**** Source information

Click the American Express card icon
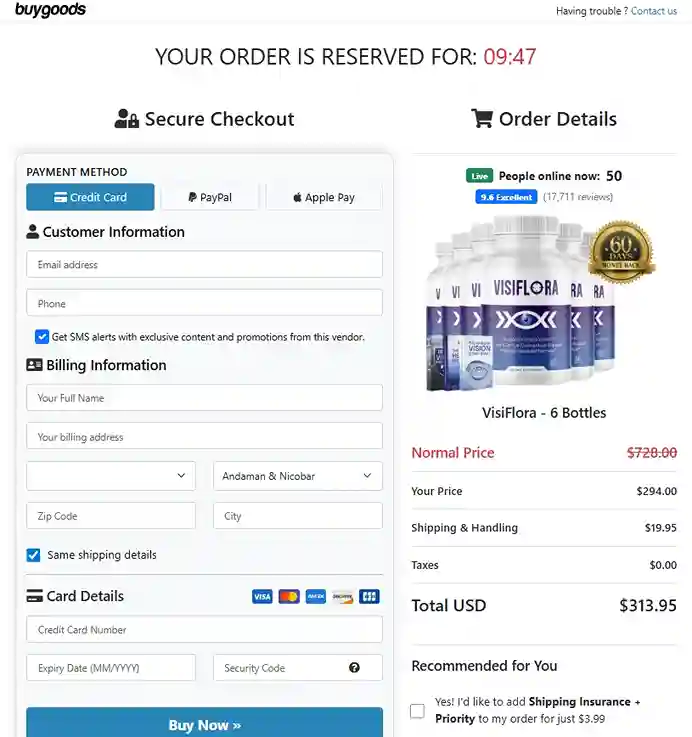692x737 pixels. [x=316, y=596]
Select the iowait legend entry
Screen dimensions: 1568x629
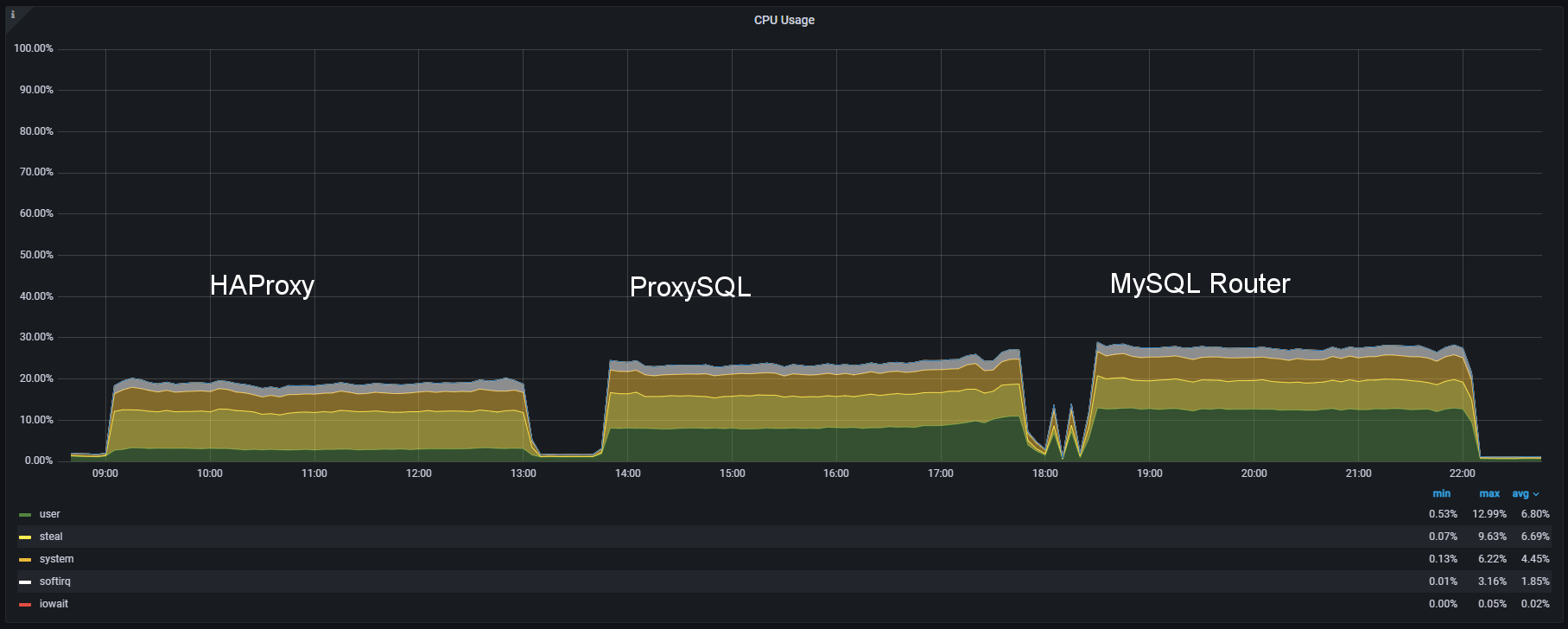tap(54, 604)
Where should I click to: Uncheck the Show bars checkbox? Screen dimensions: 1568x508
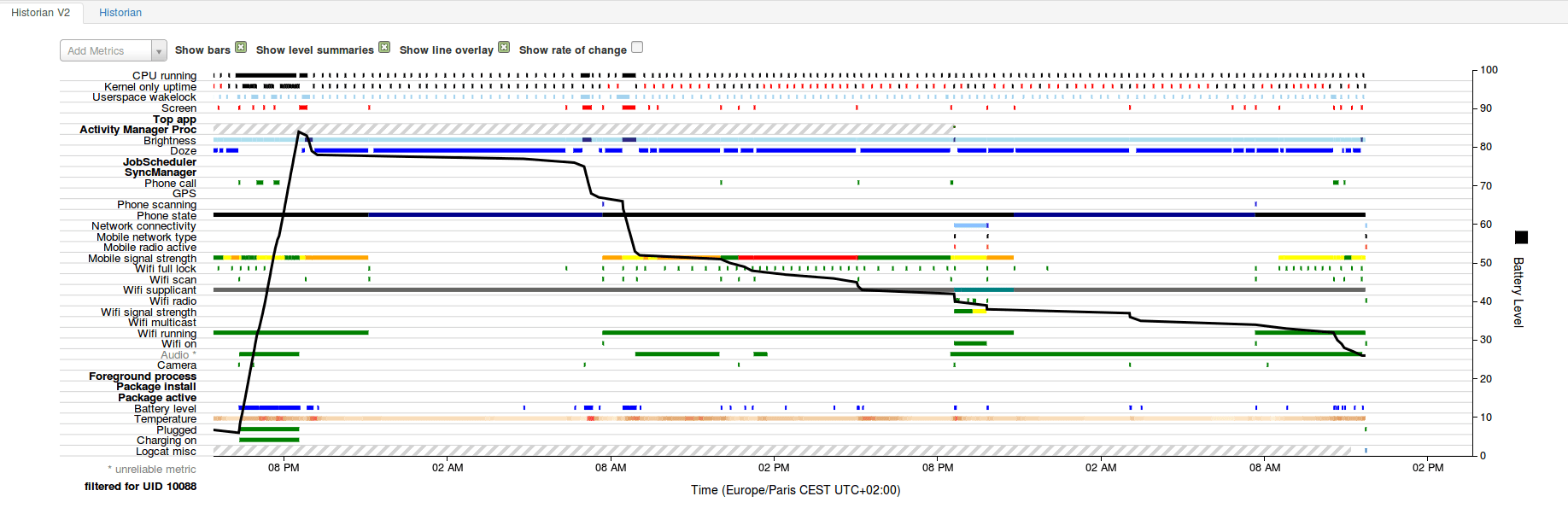point(241,48)
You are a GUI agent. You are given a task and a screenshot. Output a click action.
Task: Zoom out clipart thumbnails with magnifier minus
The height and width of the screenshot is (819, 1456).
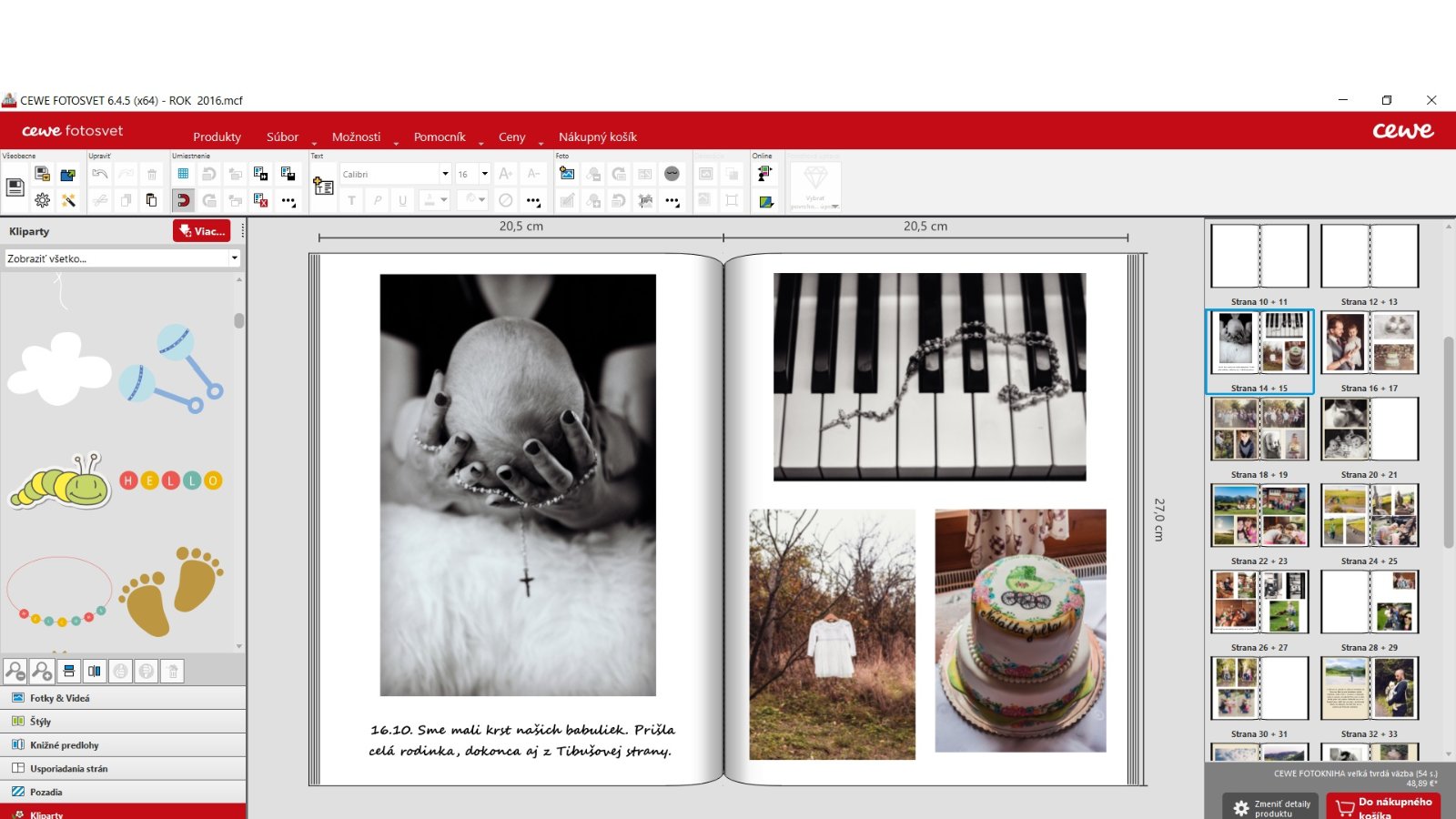click(x=15, y=672)
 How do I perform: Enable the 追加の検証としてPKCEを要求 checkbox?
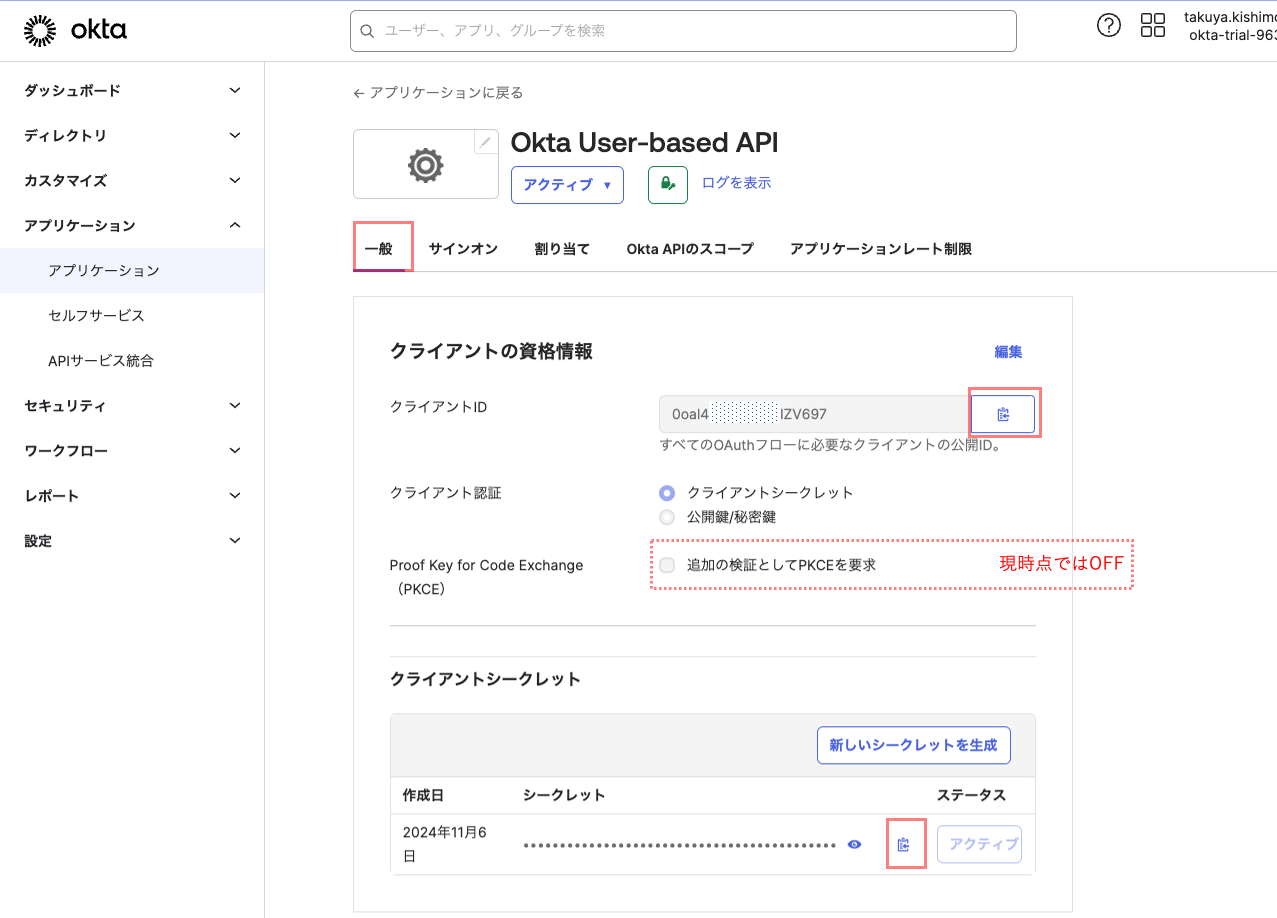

********

» Work request
Each entry shown above must be quoted exactly, with its pictures left out.

» Answer
Click the American Express card icon
692x737 pixels. [x=316, y=596]
Select the iowait legend entry
Screen dimensions: 1568x629
tap(54, 604)
Where should I click to: Uncheck the Show bars checkbox? Screen dimensions: 1568x508
point(241,48)
You are a GUI agent. You are given a task and a screenshot. Output a click action.
Task: Zoom out clipart thumbnails with magnifier minus
The height and width of the screenshot is (819, 1456).
click(x=15, y=672)
 How do I perform: Enable the 追加の検証としてPKCEを要求 checkbox?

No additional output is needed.